_WORK TASK_: Keep only the lines from the start of the data through the line containing "Given: Open the Exploit Database shortcut", and output them exactly.
___ INFORMATION SHOWN
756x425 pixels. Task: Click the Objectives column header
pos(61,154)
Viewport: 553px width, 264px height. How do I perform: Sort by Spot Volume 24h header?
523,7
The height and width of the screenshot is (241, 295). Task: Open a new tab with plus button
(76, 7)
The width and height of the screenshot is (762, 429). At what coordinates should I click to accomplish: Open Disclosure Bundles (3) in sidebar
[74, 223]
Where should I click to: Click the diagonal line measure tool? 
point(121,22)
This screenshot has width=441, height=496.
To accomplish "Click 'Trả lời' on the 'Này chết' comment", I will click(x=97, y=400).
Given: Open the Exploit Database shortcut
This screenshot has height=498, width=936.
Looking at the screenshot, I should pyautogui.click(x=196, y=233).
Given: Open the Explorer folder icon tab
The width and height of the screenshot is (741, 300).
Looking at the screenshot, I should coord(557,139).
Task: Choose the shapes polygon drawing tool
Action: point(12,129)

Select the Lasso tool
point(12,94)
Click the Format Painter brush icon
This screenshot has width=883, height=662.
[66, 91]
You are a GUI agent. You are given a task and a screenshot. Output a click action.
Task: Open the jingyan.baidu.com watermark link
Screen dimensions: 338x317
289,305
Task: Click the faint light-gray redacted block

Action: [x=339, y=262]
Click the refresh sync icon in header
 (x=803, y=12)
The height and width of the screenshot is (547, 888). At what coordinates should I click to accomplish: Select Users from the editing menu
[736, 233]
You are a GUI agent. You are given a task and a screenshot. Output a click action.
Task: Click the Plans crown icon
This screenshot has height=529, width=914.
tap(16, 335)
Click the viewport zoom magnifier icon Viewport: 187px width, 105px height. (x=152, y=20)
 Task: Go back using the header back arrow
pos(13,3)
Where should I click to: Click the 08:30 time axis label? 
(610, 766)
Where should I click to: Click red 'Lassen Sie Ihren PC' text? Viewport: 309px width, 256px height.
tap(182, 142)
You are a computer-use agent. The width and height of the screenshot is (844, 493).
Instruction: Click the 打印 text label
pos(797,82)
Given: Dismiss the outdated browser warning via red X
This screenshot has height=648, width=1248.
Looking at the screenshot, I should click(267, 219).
______
_WRITTEN ANSWER_:
756x425 pixels. Task: Click the Objectives column header
pos(61,154)
Viewport: 553px width, 264px height. How do I perform: Sort by Spot Volume 24h header?
523,7
The height and width of the screenshot is (241, 295). Task: Open a new tab with plus button
(76, 7)
The width and height of the screenshot is (762, 429). At what coordinates should I click to accomplish: Open Disclosure Bundles (3) in sidebar
[74, 223]
Where should I click to: Click the diagonal line measure tool? 
point(121,22)
This screenshot has width=441, height=496.
To accomplish "Click 'Trả lời' on the 'Này chết' comment", I will click(x=97, y=400).
Given: Open the Exploit Database shortcut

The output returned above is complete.